MCP read tools (list_databases, list_tables, get_table_schema, list_table_rows) work fine. The identical write via the REST API (POST /api/database/rows/table/{id}/) also works fine. So the fault is specific to the MCP server’s write path.
Data-integrity angle (the important part)
Despite returning an error, the row is actually created and committed. The caller sees a failure, but a row appears in the table.
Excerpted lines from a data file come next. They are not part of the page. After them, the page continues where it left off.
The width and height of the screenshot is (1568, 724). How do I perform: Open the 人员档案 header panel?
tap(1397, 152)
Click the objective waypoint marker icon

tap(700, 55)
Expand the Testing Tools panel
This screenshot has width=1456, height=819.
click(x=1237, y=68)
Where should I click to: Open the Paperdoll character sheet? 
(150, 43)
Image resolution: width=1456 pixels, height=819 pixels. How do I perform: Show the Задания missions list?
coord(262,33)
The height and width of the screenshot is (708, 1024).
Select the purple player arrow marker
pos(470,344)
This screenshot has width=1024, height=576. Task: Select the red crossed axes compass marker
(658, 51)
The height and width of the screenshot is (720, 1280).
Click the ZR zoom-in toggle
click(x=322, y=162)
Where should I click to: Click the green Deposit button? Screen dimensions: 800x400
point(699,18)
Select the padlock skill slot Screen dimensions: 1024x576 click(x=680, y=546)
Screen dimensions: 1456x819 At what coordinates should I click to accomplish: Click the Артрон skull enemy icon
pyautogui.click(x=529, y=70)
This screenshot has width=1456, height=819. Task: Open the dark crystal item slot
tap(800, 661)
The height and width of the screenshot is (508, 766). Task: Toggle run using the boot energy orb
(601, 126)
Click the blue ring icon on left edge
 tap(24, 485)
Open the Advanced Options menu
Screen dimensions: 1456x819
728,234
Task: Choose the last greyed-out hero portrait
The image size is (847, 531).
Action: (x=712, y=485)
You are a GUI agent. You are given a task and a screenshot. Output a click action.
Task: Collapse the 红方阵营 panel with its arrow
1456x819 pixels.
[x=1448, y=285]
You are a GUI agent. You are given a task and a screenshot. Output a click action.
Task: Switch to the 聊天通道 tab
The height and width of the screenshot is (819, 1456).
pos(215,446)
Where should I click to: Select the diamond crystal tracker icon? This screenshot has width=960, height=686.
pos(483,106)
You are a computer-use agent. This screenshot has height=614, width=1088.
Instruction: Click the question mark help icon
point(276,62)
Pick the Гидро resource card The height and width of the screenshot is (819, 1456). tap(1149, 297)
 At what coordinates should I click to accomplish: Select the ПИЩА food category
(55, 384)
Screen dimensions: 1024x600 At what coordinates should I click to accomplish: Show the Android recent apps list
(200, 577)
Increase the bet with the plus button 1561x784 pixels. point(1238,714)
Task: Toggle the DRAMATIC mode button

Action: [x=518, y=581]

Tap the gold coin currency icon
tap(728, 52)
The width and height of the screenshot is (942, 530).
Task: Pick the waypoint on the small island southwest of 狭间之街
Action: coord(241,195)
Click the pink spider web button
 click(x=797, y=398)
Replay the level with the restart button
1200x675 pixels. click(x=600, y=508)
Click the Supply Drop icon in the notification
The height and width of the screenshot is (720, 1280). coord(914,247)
A client that retries on error therefore produces duplicates — in our case 4 retries created 4 duplicate rows plus the
original. This isn’t just a feature outage; it’s silent partial-write + duplication.
Root cause analysis
select_for_update cannot be used outside of a transaction is Django’s TransactionManagementError, raised when QuerySet.select_for_update() runs with the DB connection in autocommit mode and no active transaction.atomic() block.
- Baserow’s REST mutating endpoints execute inside a transaction (ATOMIC_REQUESTS / explicit atomic()), so the row-creation logic — which internally uses select_for_update to lock rows for order computation and link-field integrity — works correctly.
- The built-in MCP server’s write tools dispatch into the same RowHandler code, but the MCP tool-handler path is not wrapped in transaction.atomic(). Under autocommit, the internal select_for_update raises immediately.
- Because there is no surrounding transaction, the work completed before the failing select_for_update (the row INSERT, and link/m2m writes) is auto-committed and never rolled back → error returned to the client and an orphan row left behind.
Workaround
Use the REST API with a Database token for writes; the MCP endpoint remains usable for reads.